+++ AVAILABLE RECORDS +++
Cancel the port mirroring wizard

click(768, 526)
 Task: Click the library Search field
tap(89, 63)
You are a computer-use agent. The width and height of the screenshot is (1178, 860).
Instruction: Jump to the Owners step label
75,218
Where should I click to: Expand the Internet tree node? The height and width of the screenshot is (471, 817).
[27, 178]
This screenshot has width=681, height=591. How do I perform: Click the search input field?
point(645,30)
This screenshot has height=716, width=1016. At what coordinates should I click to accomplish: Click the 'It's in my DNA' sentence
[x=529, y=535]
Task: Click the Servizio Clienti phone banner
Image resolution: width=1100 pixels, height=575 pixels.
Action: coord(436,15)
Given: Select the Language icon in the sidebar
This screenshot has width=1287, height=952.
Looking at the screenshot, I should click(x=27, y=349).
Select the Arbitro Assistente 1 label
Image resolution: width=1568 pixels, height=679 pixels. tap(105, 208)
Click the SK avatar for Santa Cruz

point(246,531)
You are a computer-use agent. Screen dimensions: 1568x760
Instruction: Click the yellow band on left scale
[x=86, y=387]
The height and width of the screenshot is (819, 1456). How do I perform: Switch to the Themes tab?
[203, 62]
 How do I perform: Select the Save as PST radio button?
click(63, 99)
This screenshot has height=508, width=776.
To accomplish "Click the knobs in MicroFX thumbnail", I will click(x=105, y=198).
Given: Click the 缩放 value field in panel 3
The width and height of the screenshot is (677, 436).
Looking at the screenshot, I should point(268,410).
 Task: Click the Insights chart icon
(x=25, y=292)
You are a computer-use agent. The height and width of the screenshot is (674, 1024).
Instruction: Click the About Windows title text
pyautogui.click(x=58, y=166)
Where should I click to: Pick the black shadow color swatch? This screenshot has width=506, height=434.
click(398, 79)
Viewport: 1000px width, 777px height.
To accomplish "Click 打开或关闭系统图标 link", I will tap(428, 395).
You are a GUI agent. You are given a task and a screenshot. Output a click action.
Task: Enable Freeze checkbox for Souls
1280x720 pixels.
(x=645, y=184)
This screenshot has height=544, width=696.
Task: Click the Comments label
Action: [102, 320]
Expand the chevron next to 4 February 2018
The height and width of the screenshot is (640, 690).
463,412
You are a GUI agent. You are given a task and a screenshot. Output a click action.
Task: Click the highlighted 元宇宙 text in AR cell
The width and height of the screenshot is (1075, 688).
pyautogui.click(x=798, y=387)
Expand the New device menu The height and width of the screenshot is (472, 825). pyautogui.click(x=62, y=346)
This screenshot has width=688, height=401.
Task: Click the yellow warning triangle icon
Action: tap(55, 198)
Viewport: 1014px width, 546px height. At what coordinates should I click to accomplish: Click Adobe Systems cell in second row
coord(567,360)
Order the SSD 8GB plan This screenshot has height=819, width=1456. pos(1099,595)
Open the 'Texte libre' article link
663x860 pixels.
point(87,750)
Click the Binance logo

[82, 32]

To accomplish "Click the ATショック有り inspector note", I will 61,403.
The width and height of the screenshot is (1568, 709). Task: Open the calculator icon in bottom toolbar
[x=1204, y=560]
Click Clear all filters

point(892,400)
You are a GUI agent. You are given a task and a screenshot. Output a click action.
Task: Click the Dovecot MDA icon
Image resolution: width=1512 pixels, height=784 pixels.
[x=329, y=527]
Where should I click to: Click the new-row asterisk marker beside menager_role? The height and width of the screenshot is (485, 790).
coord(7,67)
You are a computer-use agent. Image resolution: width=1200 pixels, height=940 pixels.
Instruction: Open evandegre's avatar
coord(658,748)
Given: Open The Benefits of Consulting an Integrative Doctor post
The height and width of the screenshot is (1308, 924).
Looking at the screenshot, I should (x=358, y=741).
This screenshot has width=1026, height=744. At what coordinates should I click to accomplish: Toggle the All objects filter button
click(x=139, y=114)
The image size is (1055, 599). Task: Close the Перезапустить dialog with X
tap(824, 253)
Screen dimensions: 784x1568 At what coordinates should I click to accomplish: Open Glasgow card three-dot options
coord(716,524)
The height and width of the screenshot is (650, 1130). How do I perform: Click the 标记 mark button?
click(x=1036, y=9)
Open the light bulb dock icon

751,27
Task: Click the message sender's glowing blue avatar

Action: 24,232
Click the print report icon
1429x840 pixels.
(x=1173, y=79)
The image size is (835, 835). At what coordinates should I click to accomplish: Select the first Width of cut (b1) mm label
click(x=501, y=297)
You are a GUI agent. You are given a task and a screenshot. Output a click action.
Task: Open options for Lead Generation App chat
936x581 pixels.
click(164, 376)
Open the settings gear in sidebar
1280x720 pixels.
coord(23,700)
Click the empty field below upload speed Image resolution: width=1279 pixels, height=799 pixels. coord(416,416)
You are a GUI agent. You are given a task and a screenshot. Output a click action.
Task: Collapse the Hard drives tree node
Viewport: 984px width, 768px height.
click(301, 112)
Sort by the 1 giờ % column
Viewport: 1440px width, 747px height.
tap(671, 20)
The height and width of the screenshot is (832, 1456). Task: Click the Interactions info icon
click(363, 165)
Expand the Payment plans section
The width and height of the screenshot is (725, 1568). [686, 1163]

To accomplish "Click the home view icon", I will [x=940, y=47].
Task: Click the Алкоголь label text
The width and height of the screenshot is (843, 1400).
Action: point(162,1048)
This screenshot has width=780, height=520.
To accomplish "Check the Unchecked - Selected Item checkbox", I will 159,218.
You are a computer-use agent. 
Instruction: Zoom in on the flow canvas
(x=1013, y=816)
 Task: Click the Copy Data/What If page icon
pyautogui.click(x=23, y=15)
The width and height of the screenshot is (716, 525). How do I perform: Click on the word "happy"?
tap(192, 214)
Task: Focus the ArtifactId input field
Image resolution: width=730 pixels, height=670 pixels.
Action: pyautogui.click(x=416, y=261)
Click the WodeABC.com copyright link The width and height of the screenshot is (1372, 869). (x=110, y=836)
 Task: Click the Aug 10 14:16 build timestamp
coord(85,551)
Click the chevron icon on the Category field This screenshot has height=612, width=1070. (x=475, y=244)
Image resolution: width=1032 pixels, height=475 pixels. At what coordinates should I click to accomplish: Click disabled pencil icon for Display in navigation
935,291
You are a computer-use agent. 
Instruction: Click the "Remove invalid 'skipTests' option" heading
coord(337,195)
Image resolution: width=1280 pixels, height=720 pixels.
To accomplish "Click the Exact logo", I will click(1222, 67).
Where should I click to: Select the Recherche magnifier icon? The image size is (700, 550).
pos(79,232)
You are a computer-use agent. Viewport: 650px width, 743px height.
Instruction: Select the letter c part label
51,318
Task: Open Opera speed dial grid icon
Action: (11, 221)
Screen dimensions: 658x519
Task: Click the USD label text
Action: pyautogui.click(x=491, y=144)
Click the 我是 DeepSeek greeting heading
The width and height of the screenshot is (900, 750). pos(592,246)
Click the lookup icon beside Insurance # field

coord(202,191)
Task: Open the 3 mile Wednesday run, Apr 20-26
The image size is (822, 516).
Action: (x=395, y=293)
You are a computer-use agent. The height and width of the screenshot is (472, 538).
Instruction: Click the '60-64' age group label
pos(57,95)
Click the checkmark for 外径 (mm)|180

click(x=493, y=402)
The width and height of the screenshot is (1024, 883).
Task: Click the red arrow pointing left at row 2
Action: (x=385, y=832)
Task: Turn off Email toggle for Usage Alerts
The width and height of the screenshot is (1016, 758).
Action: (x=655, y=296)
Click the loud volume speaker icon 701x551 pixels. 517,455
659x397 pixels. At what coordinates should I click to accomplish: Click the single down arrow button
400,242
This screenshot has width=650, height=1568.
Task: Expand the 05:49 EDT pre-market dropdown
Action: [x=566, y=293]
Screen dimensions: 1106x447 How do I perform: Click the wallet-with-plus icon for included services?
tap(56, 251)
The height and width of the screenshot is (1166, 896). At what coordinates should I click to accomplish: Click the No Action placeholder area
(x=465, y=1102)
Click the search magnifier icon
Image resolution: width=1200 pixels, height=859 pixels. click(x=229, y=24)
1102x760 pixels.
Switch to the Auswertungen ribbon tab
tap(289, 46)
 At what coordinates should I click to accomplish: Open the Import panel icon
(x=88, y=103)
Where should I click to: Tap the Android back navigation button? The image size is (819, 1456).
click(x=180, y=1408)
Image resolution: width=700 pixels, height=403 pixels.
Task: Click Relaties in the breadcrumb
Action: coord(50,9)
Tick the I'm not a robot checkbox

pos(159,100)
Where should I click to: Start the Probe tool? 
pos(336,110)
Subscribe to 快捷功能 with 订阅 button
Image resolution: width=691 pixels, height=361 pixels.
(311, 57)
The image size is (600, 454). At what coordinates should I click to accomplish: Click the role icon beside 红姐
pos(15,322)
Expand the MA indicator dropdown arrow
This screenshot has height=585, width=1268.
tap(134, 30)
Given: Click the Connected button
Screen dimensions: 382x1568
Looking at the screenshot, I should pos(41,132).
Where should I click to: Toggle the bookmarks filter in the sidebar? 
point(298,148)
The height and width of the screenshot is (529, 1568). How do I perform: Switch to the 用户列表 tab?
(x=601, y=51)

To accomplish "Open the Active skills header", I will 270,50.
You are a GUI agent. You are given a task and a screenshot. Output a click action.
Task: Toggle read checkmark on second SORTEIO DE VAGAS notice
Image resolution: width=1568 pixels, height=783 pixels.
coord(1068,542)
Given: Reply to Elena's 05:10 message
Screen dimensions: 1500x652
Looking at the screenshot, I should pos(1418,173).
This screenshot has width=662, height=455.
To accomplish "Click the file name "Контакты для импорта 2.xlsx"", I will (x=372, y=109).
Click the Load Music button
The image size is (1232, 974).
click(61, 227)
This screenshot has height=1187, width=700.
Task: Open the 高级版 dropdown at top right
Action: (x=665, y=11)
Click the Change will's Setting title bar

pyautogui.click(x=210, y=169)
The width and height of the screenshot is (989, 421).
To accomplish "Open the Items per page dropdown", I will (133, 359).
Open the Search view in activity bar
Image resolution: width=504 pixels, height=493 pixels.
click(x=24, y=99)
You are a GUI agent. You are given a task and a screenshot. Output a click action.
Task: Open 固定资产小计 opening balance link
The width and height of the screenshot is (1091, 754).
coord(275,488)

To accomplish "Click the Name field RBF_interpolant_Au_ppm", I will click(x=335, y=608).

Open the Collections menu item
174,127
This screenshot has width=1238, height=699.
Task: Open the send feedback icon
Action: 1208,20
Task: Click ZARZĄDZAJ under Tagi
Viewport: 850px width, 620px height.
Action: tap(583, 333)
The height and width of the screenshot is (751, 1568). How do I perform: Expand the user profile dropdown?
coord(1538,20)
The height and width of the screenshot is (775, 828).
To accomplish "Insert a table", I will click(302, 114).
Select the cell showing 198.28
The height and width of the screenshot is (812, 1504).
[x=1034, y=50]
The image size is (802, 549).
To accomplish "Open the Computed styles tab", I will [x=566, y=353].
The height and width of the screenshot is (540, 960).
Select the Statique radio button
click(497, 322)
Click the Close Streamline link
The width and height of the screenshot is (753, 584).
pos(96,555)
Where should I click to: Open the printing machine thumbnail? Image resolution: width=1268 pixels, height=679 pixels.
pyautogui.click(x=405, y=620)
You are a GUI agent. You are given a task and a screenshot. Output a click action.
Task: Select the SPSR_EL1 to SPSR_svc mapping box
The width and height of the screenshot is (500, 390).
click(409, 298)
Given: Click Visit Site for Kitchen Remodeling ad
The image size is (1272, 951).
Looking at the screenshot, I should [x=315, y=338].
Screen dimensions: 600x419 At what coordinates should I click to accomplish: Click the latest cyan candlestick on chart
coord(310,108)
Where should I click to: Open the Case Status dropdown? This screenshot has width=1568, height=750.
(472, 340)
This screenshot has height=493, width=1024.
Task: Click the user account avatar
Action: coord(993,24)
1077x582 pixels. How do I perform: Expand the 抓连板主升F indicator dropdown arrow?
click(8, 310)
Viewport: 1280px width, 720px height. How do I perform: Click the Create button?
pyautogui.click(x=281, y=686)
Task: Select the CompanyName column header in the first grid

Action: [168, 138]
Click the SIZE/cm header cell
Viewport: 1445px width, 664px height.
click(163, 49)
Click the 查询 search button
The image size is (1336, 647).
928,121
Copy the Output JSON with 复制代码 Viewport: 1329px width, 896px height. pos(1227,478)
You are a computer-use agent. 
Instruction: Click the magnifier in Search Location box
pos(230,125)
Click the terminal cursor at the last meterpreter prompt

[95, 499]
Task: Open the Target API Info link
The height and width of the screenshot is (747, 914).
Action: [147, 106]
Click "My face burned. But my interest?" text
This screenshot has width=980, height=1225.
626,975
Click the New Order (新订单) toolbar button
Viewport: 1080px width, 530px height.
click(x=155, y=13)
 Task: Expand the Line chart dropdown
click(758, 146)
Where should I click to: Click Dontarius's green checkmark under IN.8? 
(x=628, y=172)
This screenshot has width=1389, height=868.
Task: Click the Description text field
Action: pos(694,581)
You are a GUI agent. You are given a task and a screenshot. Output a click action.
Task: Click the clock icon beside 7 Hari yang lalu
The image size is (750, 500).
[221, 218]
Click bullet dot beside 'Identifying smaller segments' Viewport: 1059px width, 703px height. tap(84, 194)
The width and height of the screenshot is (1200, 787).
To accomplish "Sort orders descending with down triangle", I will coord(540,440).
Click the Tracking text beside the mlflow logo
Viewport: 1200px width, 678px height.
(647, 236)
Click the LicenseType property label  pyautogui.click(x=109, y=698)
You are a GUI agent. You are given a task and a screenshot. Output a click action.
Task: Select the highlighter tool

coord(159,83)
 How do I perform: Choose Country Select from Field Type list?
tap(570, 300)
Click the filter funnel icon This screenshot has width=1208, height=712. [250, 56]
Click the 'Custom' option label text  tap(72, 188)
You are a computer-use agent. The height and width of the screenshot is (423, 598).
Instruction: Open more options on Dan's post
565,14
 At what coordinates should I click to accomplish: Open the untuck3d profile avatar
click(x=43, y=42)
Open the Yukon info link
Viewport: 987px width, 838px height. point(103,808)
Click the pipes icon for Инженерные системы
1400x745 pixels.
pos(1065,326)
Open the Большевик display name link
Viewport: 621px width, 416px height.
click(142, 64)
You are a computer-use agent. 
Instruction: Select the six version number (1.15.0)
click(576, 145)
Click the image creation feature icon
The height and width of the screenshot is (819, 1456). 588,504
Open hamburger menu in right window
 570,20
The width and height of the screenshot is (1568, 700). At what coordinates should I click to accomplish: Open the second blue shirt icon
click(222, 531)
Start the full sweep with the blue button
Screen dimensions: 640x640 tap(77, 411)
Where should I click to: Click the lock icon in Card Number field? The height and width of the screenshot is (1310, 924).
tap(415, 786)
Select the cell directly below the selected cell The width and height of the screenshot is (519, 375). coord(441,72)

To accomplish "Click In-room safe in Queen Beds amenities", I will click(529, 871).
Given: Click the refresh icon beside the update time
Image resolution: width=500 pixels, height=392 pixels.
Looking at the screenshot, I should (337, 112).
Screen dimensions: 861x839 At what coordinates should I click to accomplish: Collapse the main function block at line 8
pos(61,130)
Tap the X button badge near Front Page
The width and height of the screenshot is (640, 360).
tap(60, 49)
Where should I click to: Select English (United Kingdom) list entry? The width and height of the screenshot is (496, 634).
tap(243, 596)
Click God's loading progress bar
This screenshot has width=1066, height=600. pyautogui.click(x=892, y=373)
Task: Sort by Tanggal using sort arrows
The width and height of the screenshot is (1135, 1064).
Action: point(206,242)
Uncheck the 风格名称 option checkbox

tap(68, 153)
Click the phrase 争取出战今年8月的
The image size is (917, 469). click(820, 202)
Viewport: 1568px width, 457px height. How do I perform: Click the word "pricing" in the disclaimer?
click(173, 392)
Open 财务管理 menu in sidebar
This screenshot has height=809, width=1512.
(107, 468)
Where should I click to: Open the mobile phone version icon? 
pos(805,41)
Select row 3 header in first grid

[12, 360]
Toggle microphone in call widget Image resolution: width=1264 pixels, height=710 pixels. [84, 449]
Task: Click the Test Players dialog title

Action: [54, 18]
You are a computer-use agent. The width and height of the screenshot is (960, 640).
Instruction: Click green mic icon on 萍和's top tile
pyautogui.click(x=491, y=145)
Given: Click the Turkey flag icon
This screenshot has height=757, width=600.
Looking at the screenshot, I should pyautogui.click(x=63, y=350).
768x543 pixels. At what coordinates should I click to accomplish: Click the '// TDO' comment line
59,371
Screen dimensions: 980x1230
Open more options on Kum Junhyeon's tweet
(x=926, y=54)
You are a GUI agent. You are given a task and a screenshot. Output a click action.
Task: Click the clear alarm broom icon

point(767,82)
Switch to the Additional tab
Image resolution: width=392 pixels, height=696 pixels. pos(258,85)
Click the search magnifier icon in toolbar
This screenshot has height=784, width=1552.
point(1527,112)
+++
WHAT TO DO:
Taking the entries above, restate exactly those lines that fall between the line with "The height and width of the screenshot is (747, 914)." and the line with "face burned. But", keeping both of those lines too.

TASK ANSWER:
The height and width of the screenshot is (747, 914).
Action: [147, 106]
Click "My face burned. But my interest?" text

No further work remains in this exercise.